▸ Problem to work on
Write out the stretch of lines below that begins at the line with "Task: Select the 1996 value in Year field" and ends at the line with "581x400 pixels.", including both, exactly as given and nothing more.

[[ Input data, beginning ]]

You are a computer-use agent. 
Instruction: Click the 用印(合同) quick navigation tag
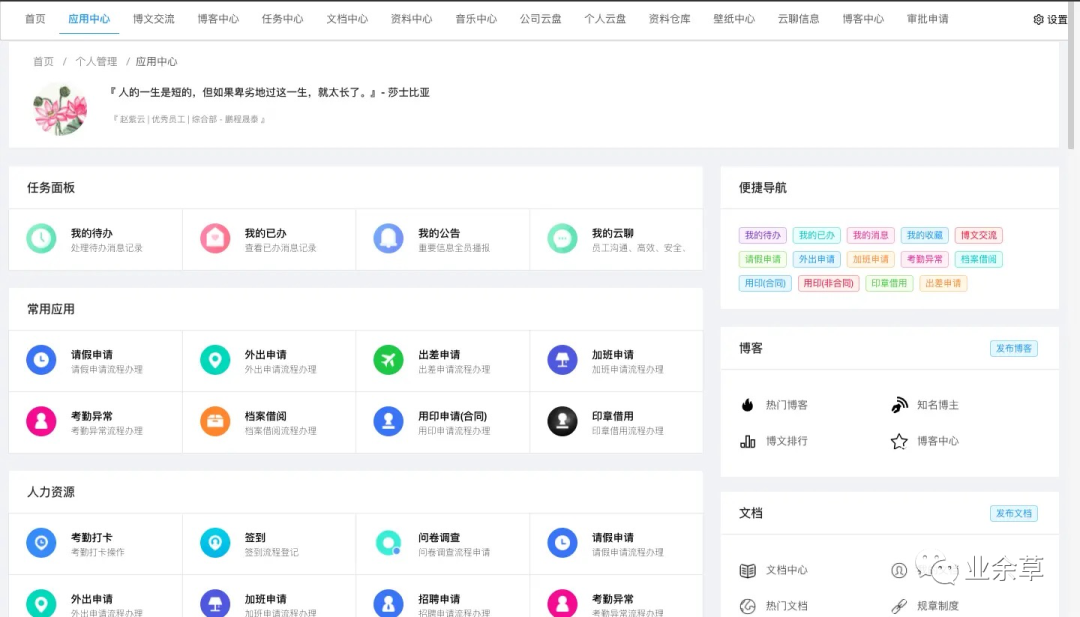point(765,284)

[[ Input data, end ]]
[[ Input data, beginning ]]

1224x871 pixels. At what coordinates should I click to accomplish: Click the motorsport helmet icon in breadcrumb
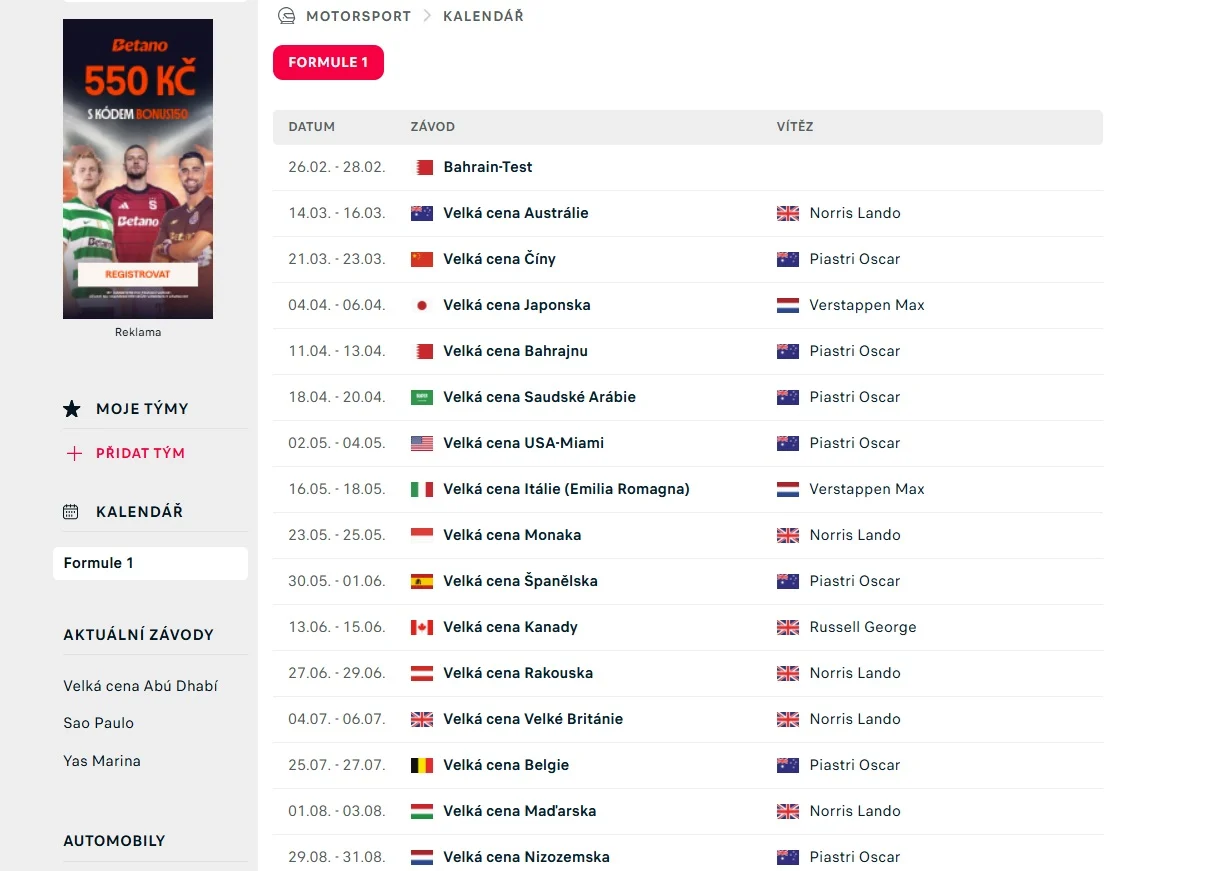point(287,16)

[[ Input data, end ]]
[[ Input data, beginning ]]

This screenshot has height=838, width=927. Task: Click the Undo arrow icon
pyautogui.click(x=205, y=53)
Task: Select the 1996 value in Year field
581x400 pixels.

[[ Input data, end ]]

▸ Written solution
Task: Select the 1996 value in Year field
581x400 pixels.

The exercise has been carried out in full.